— START OF Source extract —

These should be dropped at this point.  Thanks.

> 
> > +
> > +/*
> > + * Allocated nodes are mutable until they have been inserted into the tree,
> > + * at which time they cannot change their type until they have been removed
> > + * from the tree and an RCU grace period has passed.
> > + *
> > + * Removed nodes have their ->parent set to point to themselves.  RCU readers
> > + * check ->parent before relying on the value that they loaded from the
> > + * slots array.  This lets us reuse the slots array for the RCU head.
> > + *
> > + * Nodes in the tree point to their parent unless bit 0 is set.
> > + */
> > +#if defined(CONFIG_64BIT) || defined(BUILD_VDSO32_64)
> > +/* 64bit sizes */
> > +#define MAPLE_NODE_SLOTS	31	/* 256 bytes including ->parent */
> > +#define MAPLE_RANGE64_SLOTS	16	/* 256 bytes */
> > +#define MAPLE_ARANGE64_SLOTS	10	/* 240 bytes */
> > +#define MAPLE_ARANGE64_META_MAX	15	/* Out of range for metadata */
> > +#define MAPLE_ALLOC_SLOTS	(MAPLE_NODE_SLOTS - 1)
> > +#else
> > +/* 32bit sizes */
> > +#define MAPLE_NODE_SLOTS	63	/* 256 bytes including ->parent */
> > +#define MAPLE_RANGE64_SLOTS	32	/* 256 bytes */
> > +#define MAPLE_ARANGE64_SLOTS	21	/* 240 bytes */
> > +#define MAPLE_ARANGE64_META_MAX	22	/* Out of range for metadata */
> > +#define MAPLE_ALLOC_SLOTS	(MAPLE_NODE_SLOTS - 2)
> > +#endif /* defined(CONFIG_64BIT) || defined(BUILD_VDSO32_64) */
> > +
> > +#define MAPLE_NODE_MASK		255UL
> > +
> > +typedef struct maple_enode *maple_enode; /* encoded node */
> > +typedef struct maple_pnode *maple_pnode; /* parent node */
> > +
> > +
> > +/**
> > + * DOC: maple_tree node explained
> > + *
> > + * Each node type has a number of slots for entries and a number of slots for
> > + * pivots.  In the case of dense nodes, the pivots are implied by the position
> > + * and are simply the slot index + the minimum of the node.

— END OF Source extract —
— START OF Stored data —

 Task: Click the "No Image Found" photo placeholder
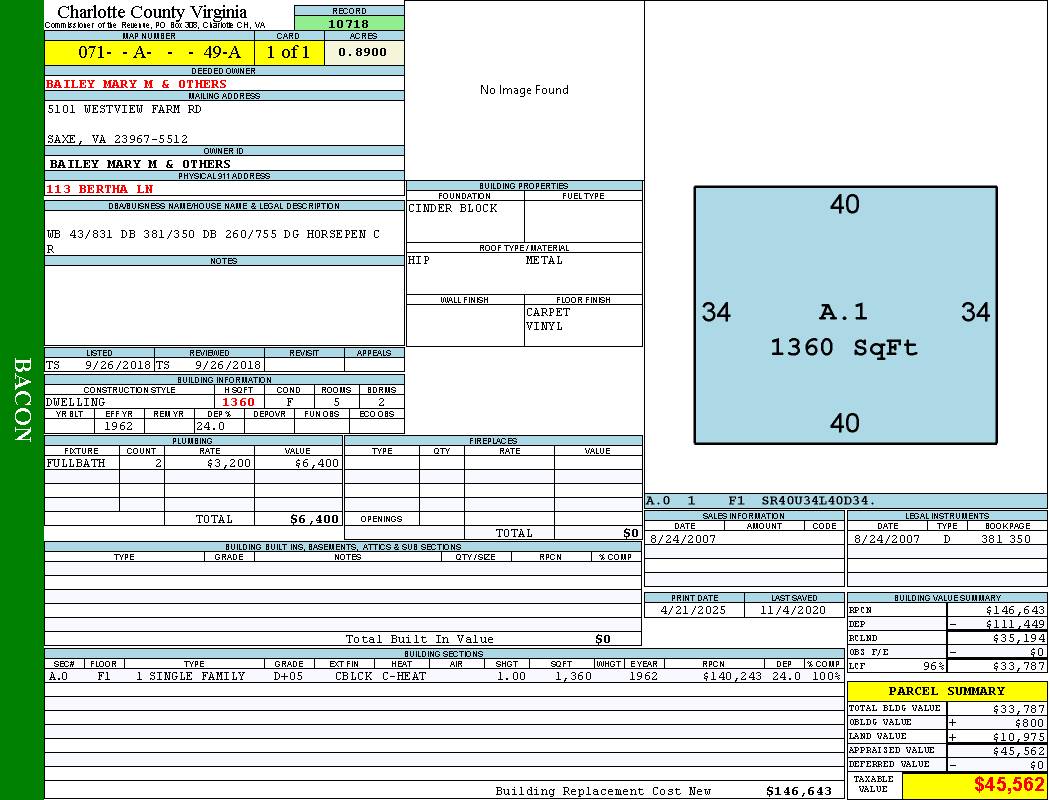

— END OF Stored data —

# Task statement:
Pick up the maple tree patch excerpt right after its last line and keep writing it. The listing has nothing to do with this.

# Answer to this task:
> > + *
> > + * In regular B-Tree terms, pivots are called keys.  The term pivot is used to
> > + * indicate that the tree is specifying ranges,  Pivots may appear in the
> > + * subtree with an entry attached to the value where as keys are unique to a
> > + * specific position of a B-tree.  Pivot values are inclusive of the slot with
> > + * the same index.
> > + *
> > + *
> > + * The following illustrates the layout of a range64 nodes slots and pivots.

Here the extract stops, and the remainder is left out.